Two different HANA databases
There are two different versions of the HANA database everybody talks of; the clustered version that runs on x86 nodes. Maybe all nodes can aggregate 32TB RAM or so, in total. Add in compression and you can handle large databases from RAM, very fast. These RAM databases are (almost) exclusively used for reading, that is, analyzing data just like a data warehouse. Oracle TimesTen is also a RAM database that is only used for reading data, analysis. RAM databases typically have very rudimentary locks, or no locks at all - as they are designed for reading data, not transactions. Scale-out RAM database, read only.
HANA has also another database, one used for storing data, it is just a traditional vanilla normal database, for transactions. And this scale-up database is not clustered. It is only used on a large scale-up server, such as the SGI UV300H with 16-sockets. It stores all data on disks, not on RAM. Nobody talks about this traditional transaction database for disks.

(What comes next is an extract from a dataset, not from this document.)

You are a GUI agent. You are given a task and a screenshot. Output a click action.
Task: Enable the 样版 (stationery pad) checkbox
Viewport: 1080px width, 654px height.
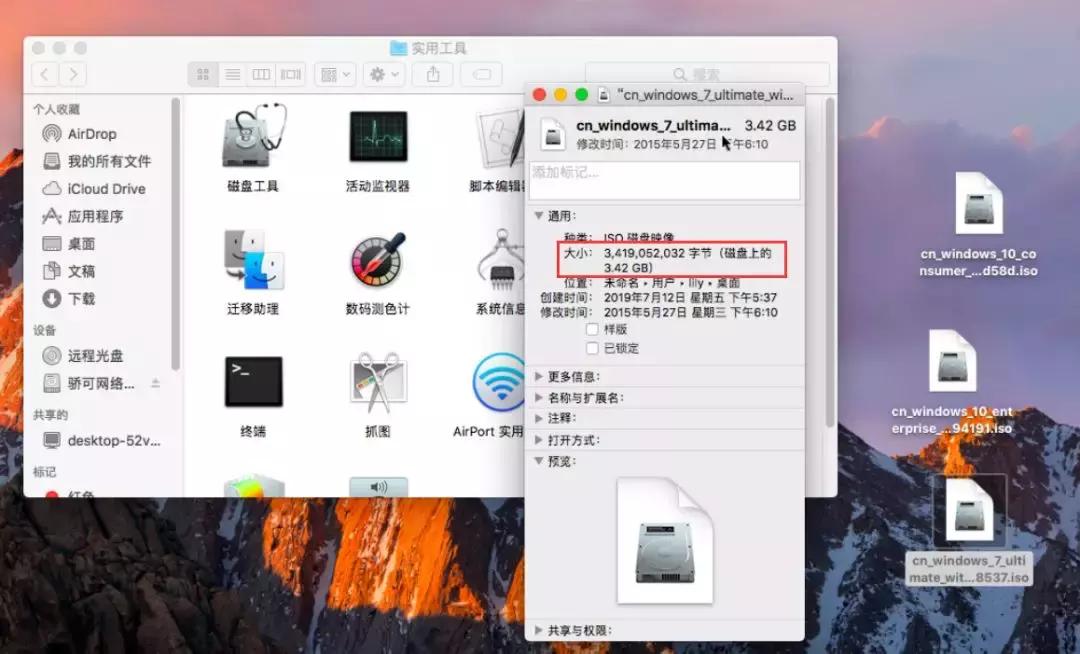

So a HANA installation has two databases, one for storing data on disk, and one for caching data in RAM for analysis.
But, Oracle will release the SPARC M7 server this year. It is a single scale-up server with up to 64TB RAM. And if you apply compression, say 10:1, you can analyse very large databases from RAM. And a single scale-up server with 64TB RAM is faster than a scale-out cluster with 64TB RAM. So why don't people just use a single scale-up server instead of this HANA cluster?